KARACHI, Oct 15: A large number of students and concerned citizens participated in a walk organized in connection with the International White Cane Safety Day on Saturday.

The students of the Ida Rieu School and College for the Deaf and Blind started the walk from their institution and after walking through various roads came to the Mazar-i- Quaid and offered fateha.

Noted social worker and artist Jimmy Engineer, Mahar Alavi and Qudsia Khan of the Ida Rieu on the occasion demanded that the issues being faced by the handicapped people in general and visually impaired people be solved on priority basis.

They said that in the western countries the governments provided various facilities to the handicapped people but here they were not even being given their due rights.

The speakers said that the government had fixed a two per cent quota in employment for the handicapped people so they could earn a respectable livelihood and could play their role in strengthening of the economy but it was never fully implemented.
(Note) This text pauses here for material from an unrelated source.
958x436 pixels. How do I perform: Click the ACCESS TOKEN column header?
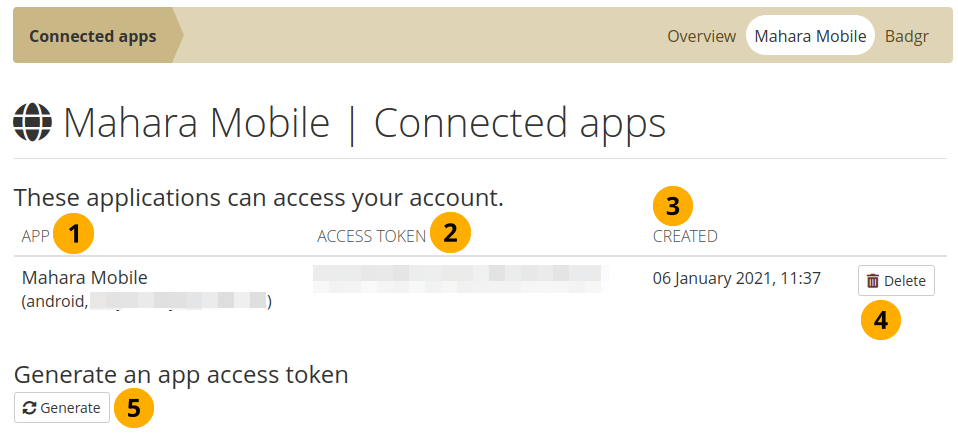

The speakers slammed the politicians for making tall claims and fake promises for the uplift of the handicapped citizens and for not taking any practical steps for the same.

They demanded that practical and concrete steps be taken so that the problems being faced by the handicapped people.
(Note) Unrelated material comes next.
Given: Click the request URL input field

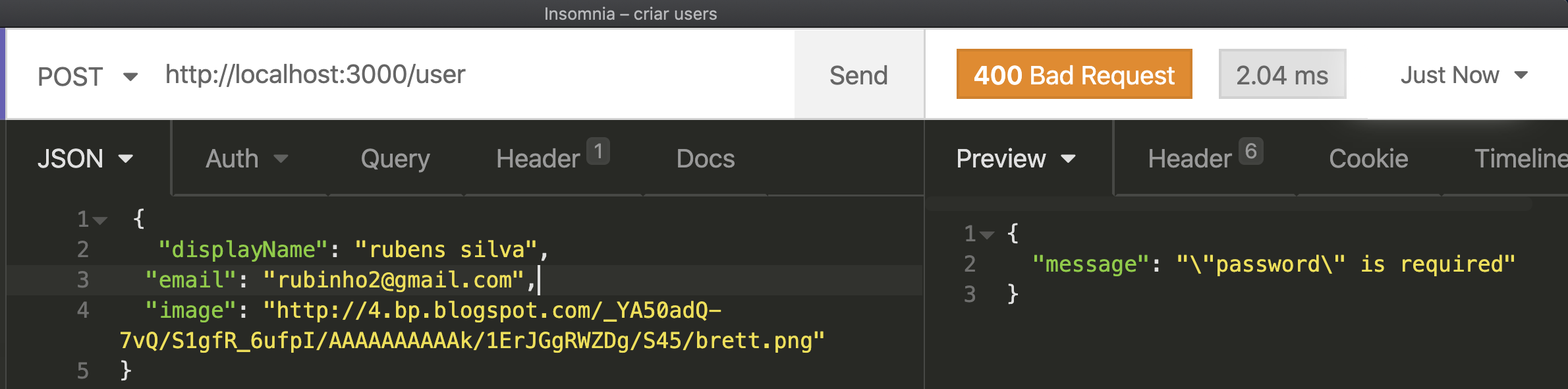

IFTAR PARTY: An iftar party was organized for the handicapped children, who had taken part in the walk, by the social worker Jimmy Engineer at a fast food outlet.

The visually impaired students from the Ida Rieu recited naats, and later took part in a quiz based on Islamic history.
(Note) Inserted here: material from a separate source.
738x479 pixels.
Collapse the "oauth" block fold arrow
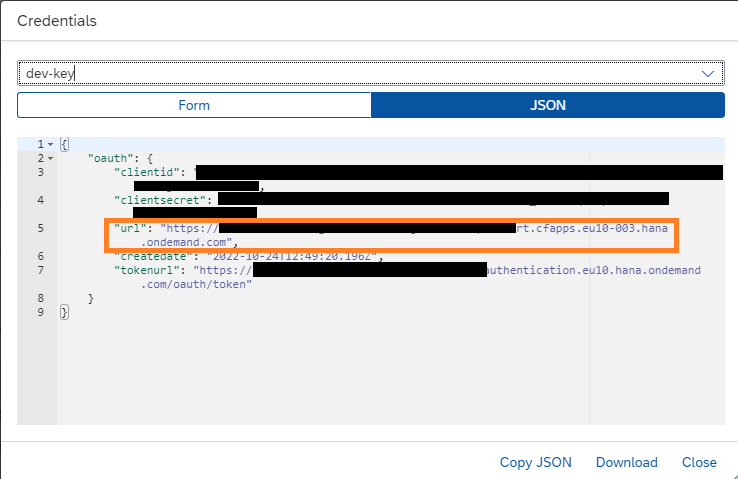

Reportedly there are 1.5 million - two thirds of them women – visually impaired people in the country and according to the National Survey on Blindness and Low Vision, conducted by the Federal Health Ministry during 2002-04, prevalence of blindness has declined from 2.08 million to 1.58 million though the population has increased.

Number of people suffering from blindness in Punjab is approximately 0.9 million, 0.3 million in Sindh, 180,000 in the NWFP, 80,000 in Balochistan and 5,000 in the FATA.

Five major causes of blindness, majority of which are said to be preventable and curable, in the country are said to be cataract (53 per cent), scarring of cornea (14 per cent), glaucoma (7 per cent), refractive errors (3 per cent) and macular degeneration (2 per cent).